Later in the afternoon we drove closer to Rome to my great-aunt's house, and the lunch festivities began. My great-aunt, my mom's tia is a small, round woman who wears floral dresses and brought out plate after plate of delicious dishes. First, two kinds of pasta, then chicken, then beef. Lasagna and salads followed. We ate for two hours, and my younger brother and I stuffed ourselves until we could barely breathe.
My dad sat next to us, laughing and telling us about the first time he ever went to my mom's house when they were first dating. My grandpa Albino also had several dishes ready, but my dad filled himself up on the first pasta, unaware that there was more to come. Today, he only took a little of each course--he had remembered and he was prepared for the marathon lunch banquet.
My mom sat in the middle of the table, rapidly conversing with her family in Italian and sometimes turning to us to say something in English. She's trilingual but says Italian is the hardest. Without knowing for sure, it's impossible to tell which is her first language.

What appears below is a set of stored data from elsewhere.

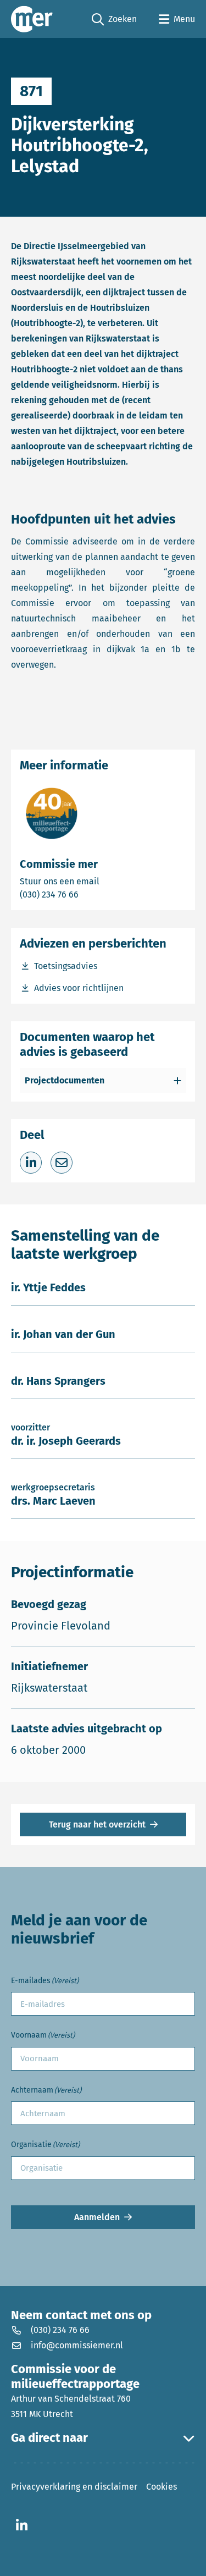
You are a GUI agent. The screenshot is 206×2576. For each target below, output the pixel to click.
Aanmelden (97, 2217)
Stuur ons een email (103, 881)
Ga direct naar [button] (49, 2438)
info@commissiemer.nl (77, 2345)
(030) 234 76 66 (87, 894)
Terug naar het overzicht (97, 1824)
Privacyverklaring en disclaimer (74, 2486)
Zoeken (114, 20)
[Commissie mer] (32, 18)
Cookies (161, 2486)
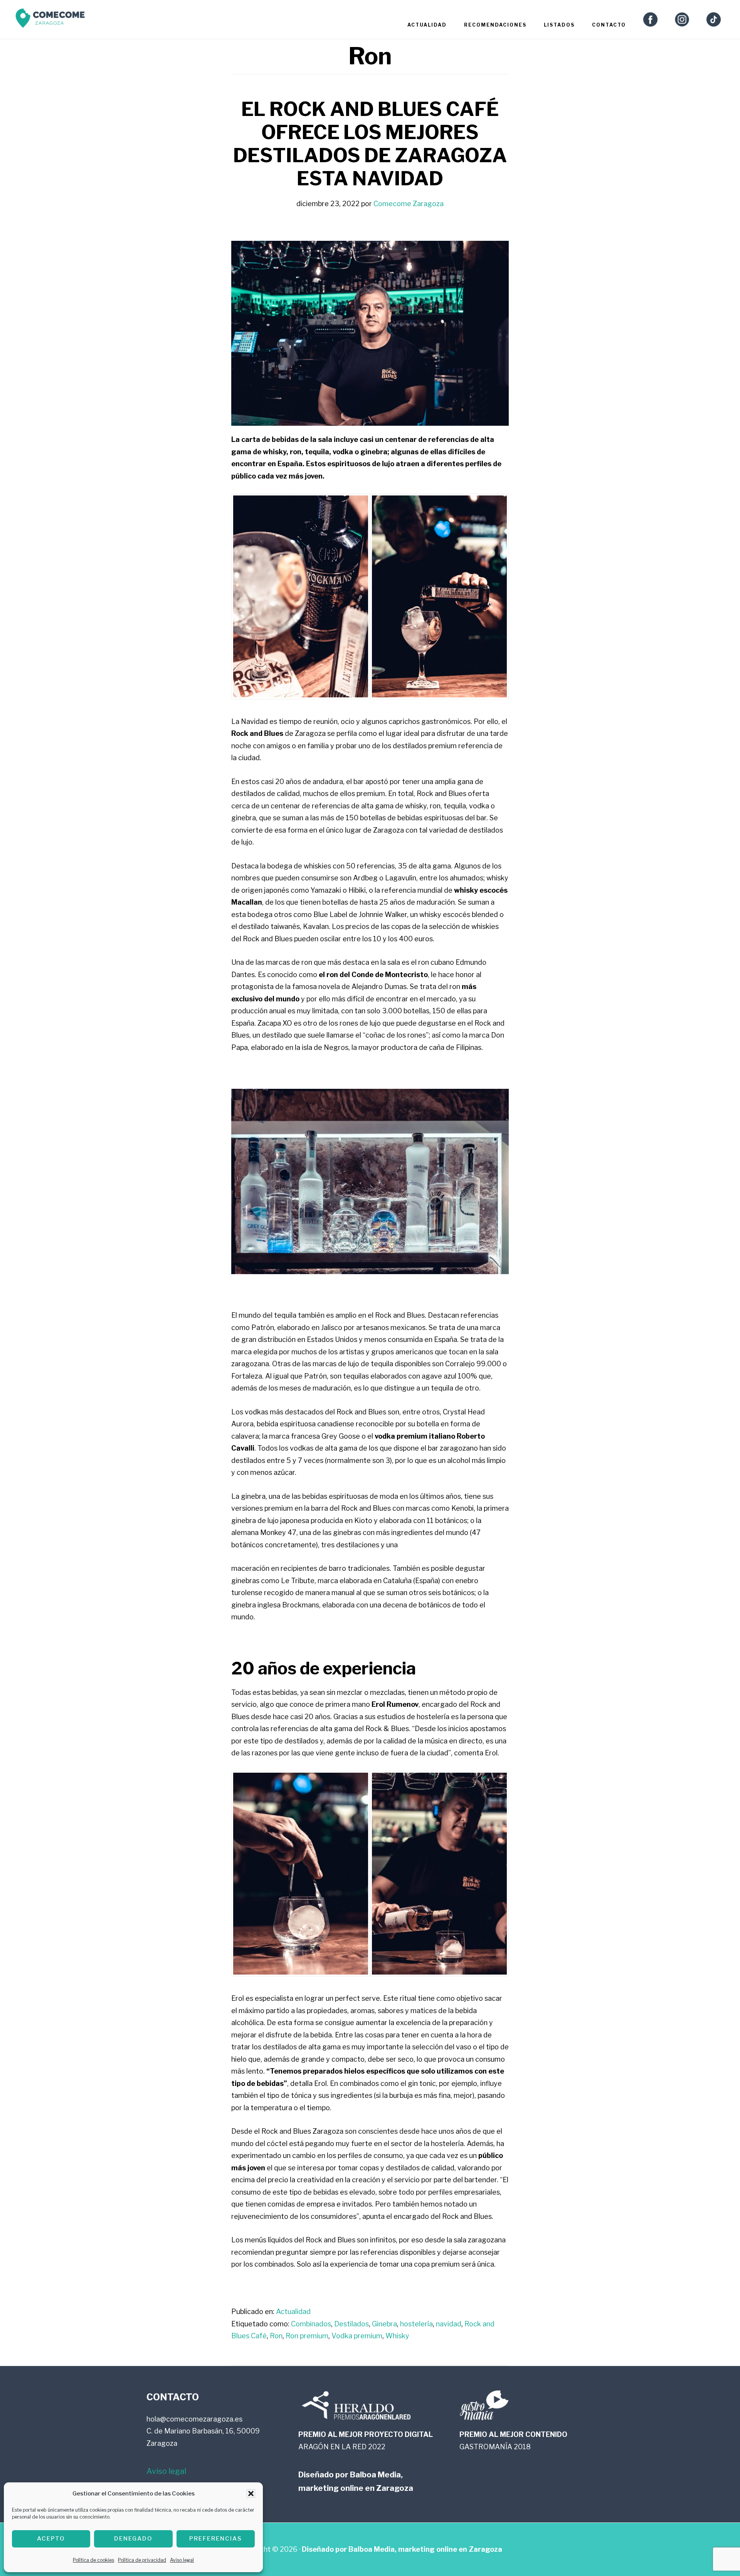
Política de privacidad (142, 2560)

After all the plates were cleared, my great-aunt came out bearing dessert, and I somehow managed to sneak away from the table before tiramisu was forced upon me. I walked into the backyard and sat beneath a shady fig tree. The afternoon had edged into evening and it was finally a bit cooler, but I was uncomfortably full and told myself I wouldn't be able to eat again for days.
I laid myself down in the grass to take a nap, but there was a low-hanging branch and a dewy purple fig sat right before my face, so I picked it and ate it and then fell asleep.
This post was originally published on February 26, 2011. I wrote it in college, but I've been thinking about it a lot this week (there are figs everywhere right now! At the grocery store, on Instagram, in my kitchen, on my plate). I had to do some digging to find this post (I thought I had accidentally deleted it), so I thought I'd re-publish it for any of you who haven't been around since 2011--can you believe I've been writing on this blog for that long? If you have a favorite vacation/travel memory, I'd love to hear it.